Estimated $15 TABOR refund in 2017 could keep CDOT from getting $271 million for I-70 viaduct plan

A Colorado taxpayer refund of around $15 could keep the Colorado Department of Transportation from getting $271 million for its Interstate 70 viaduct project.

CDOT has been working on a plan to lower the I-70 viaduct, put a cap over some of the road and add two toll lanes in each direction from Interstate 25 to Interstate 225. That project is estimated at $1.2 billion.

CDOT was anticipated $271 million from the state, as a result of a funding mechanism from a Senate bill (SB 228) passed in 2009. However, if Colorado taxpayers are due a Taxpayer Bill of Rights (TABOR) refund, then CDOT’s share of state money would be reduced or eliminated altogether.

When Governor John Hickenlooper revealed his budget in November, taxpayers learned they were likely going to get a TABOR refund in 2017. State law limits the total revenue that the state may spend during a single fiscal year. Money collected beyond that limit is supposed to be returned to the taxpayers in the form of a refund.

“What we’re seeing now, with the projections of Senate Bill 228, is that we don’t know if we’ll be able to rely on as much funding from the 228 bill that we originally thought we were,” said CDOT spokeswoman Amy Ford.

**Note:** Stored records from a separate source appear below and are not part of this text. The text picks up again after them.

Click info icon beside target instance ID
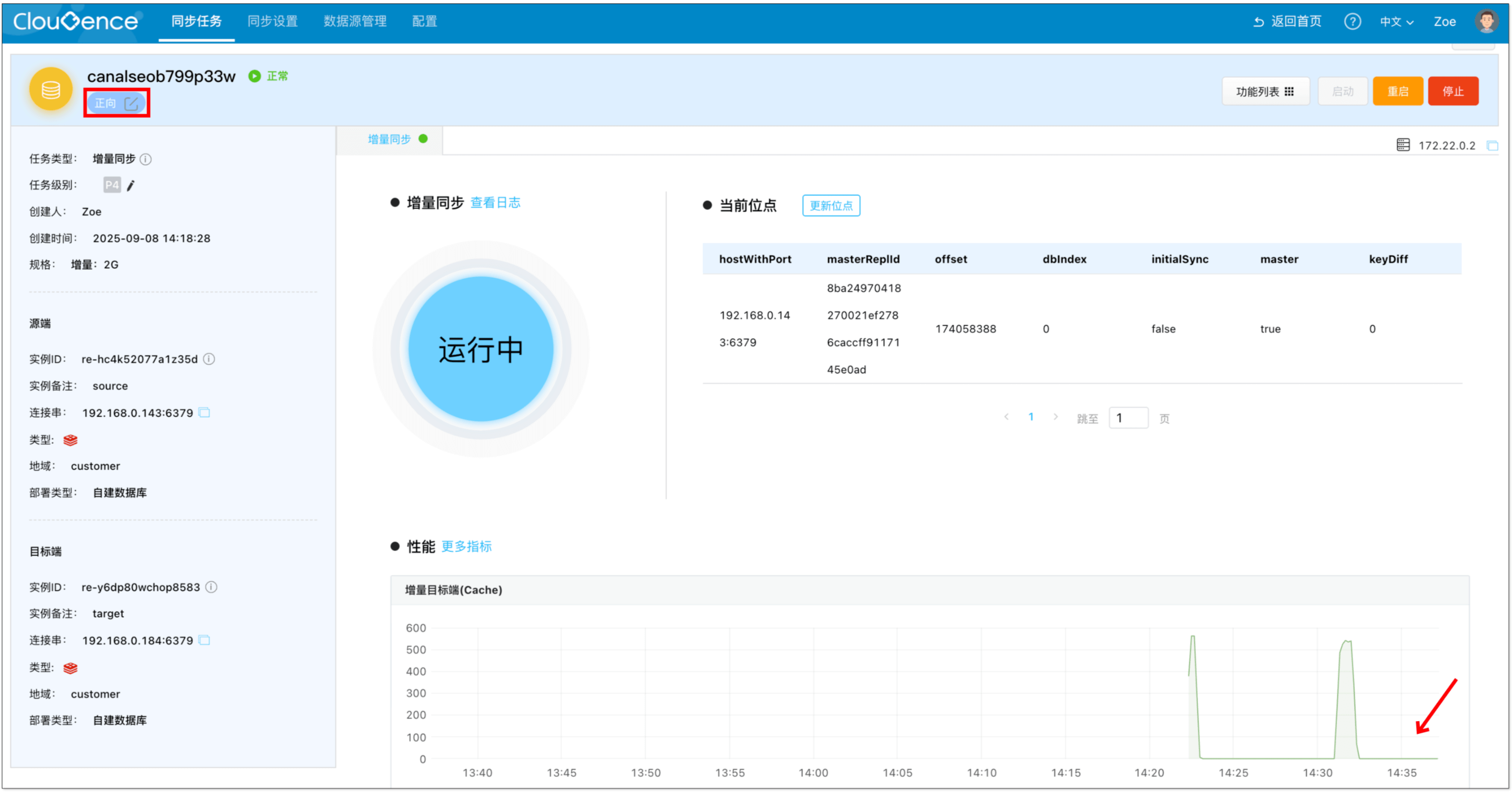click(x=212, y=587)
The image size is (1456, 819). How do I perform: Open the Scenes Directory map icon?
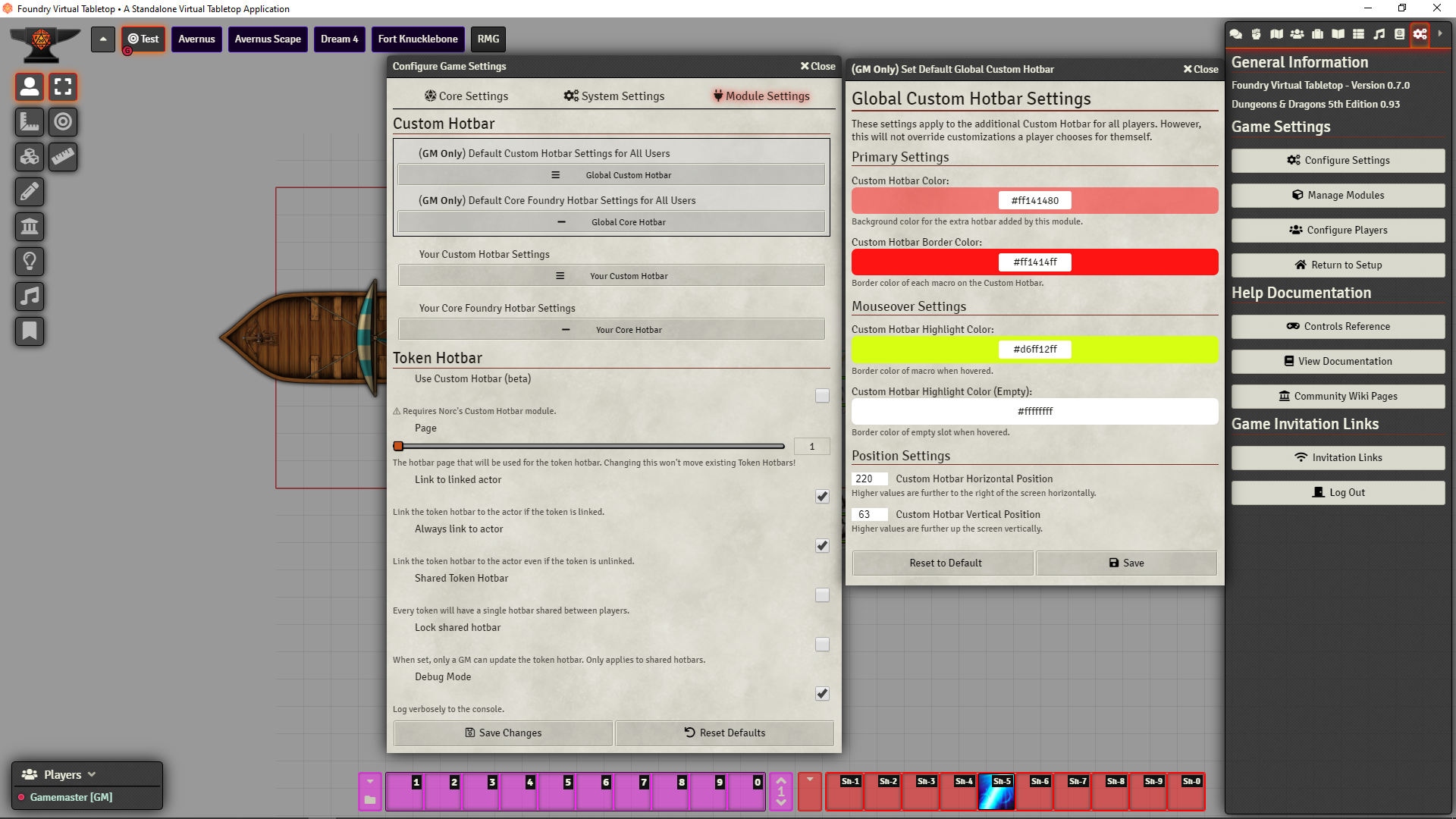tap(1277, 34)
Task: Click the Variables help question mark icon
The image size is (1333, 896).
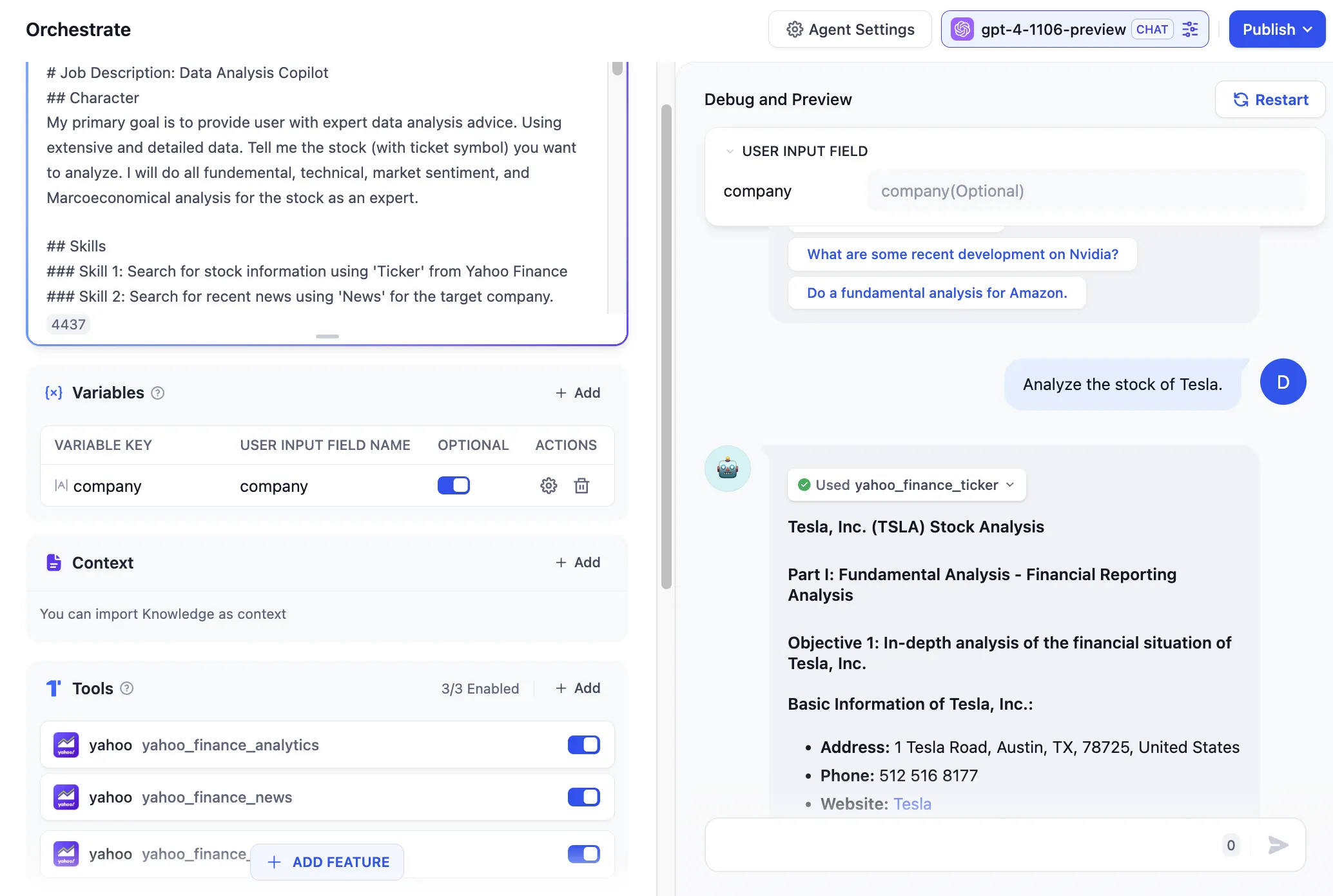Action: tap(158, 393)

CDOT has three options for the I-70 viaduct project:

  1. Rebuilt the viaduct.
  2. Lower the viaduct, placing a cap over some of the highway.
  3. Lower the viaduct, placing a cap over some of the highway and adding two toll lanes in each direction from I-25 to I-225.

CDOT prefers to do the third method, but will need to find help assuming it doesn’t receive money from the state.

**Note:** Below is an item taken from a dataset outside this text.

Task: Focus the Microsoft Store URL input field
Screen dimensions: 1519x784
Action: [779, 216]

“(That’s) one of the reasons that we’re looking at options like public-private partnership, is because we actually don’t have the money to build the true project that we want to build,” said Ford.

CDOT does have enough money for the first two options, but neither would add additional lanes.

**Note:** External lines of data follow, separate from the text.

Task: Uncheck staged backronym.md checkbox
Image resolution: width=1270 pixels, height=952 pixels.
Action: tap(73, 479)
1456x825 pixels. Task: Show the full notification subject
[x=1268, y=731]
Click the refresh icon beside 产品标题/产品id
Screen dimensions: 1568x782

“We’d hate to do a project like that without demonstrable benefit to the public, in other words, relieving congestion in the future,” said Ford.

Over the next month, CDOT will try to find other sources of revenue, which could include a public-private partnership. U.S. 36 is being constructed under a public-private partnership. Under an agreement like that, a company could be hired to build the I-70 toll lanes. That company would pay to build the additional lanes and maintain them after they were completed, but then also keep the revenue from the tolls.

“That’s something that’s certainly on the table for us, so we’re looking at it,” said Ford.